Rehnquist on Civil Rights. Rehnquist’s consistency wasn’t, of course, limited to federalism. Another crucial difference with Black is that while the latter was an extremely strong supporter of civil rights on the court, Rehnquist had a consistently bad record on civil rights. He opposed civil rights legislation at all levels of government and irrespective of the institution involved, and on the court always (with the appalling exception of Bush v. Gore) advocated a narrow interpretation of the equal protection clause. The one twist is his late-in-life softening on gender equality. After being extremely hostile to equal protection claims raised by advocates of women’s rights, Rehnquist infuriated Scalia by concurring in the landmark opinion US v. Viginia, which ended gender segregation at the Virginia Military Institute (albeit while advocating a more narrow position than the majority.) He also, surprisingly, wrote the opinion upholding the Family Medical Leave Act. I’m not sure what explains the shift. Perhaps he was influenced by the sad, painful death of his wife, or maybe it was the influence of Sandra Day O’Connor, who graduated 3rd from the law school class in which Rehnquist graduated first, but was offered only secretarial jobs.

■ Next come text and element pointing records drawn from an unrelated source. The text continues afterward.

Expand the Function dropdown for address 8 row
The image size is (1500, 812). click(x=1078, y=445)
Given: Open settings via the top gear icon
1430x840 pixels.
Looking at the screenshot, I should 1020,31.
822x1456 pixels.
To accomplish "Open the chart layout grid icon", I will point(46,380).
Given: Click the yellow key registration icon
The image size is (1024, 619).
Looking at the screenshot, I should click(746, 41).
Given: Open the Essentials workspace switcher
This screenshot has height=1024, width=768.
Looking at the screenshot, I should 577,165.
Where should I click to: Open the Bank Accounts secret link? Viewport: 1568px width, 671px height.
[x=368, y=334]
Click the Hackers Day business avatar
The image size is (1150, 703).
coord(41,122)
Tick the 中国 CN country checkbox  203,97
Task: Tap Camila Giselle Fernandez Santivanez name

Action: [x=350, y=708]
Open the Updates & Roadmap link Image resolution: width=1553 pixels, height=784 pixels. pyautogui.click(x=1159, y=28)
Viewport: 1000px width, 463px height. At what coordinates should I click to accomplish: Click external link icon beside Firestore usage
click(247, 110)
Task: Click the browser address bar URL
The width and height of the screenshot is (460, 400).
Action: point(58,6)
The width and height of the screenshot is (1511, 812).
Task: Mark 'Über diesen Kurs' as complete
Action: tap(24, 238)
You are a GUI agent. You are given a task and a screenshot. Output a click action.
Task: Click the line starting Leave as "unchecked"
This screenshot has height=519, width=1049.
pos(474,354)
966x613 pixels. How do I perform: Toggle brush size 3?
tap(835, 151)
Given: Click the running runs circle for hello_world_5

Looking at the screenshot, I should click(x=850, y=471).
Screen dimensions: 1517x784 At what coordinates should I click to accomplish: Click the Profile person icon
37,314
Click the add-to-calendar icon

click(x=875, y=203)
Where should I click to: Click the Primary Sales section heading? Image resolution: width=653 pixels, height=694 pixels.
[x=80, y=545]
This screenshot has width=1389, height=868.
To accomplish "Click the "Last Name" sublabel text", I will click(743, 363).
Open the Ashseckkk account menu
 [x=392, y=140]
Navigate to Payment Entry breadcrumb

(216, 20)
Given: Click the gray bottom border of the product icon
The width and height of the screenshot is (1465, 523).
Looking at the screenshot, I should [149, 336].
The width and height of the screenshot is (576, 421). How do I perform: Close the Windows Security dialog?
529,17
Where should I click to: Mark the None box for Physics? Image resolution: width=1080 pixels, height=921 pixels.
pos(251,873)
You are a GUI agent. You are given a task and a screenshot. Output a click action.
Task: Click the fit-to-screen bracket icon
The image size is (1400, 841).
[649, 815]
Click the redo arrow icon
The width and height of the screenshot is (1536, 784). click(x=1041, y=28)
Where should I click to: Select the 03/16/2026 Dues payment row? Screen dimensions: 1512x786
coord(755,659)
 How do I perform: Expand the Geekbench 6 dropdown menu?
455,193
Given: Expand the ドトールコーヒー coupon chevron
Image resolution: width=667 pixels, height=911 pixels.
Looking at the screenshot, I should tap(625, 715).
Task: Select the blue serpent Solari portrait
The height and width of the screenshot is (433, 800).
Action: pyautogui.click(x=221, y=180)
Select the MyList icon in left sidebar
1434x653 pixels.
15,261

Rehnquist’s Brand of Conservatism. The last interesting thing about the memo is that it’s very revealing about his particular version of conservatism. “Nihilist” would be too strong, but maybe “indifference to claims about justice” with some Tory fatalism thrown in captures it; he is quite different than a Thomas or Scalia in this respect. His argument that “in the long run, it is the majority who will determine what the rights of the minority will be” reflects his conservatism, which was not rooted so much in a reverence for traditions as his belief that it was futile to try to change long-held social beliefs. While he was an apologist for segregation, his arguments didn’t take the form of defending the Southern Way of Life or some such; rather, they reflected an indifference to civil rights claims combined with the conviction that there was nothing one could do about Jim Crow until those states were good and ready to change. This is also reflected in his abortion jurisprudence; he dissented in Roe, of course, but he also refused to join Sclia’s comparisons of Roe to Dred Scott and the latter’s obvious substantive sympathy with anti-abortion principles. Rehnquist is as indifferent to claims about fetal rights as he is to claims about women’s rights or the right to privacy. He cared about federalism, but no issues of substantive justice interested him much. Again, it’s remarkable how little that changed over the years.
So it’s not that the memo doesn’t matter, but it perhaps matters in different ways than it’s assumed to.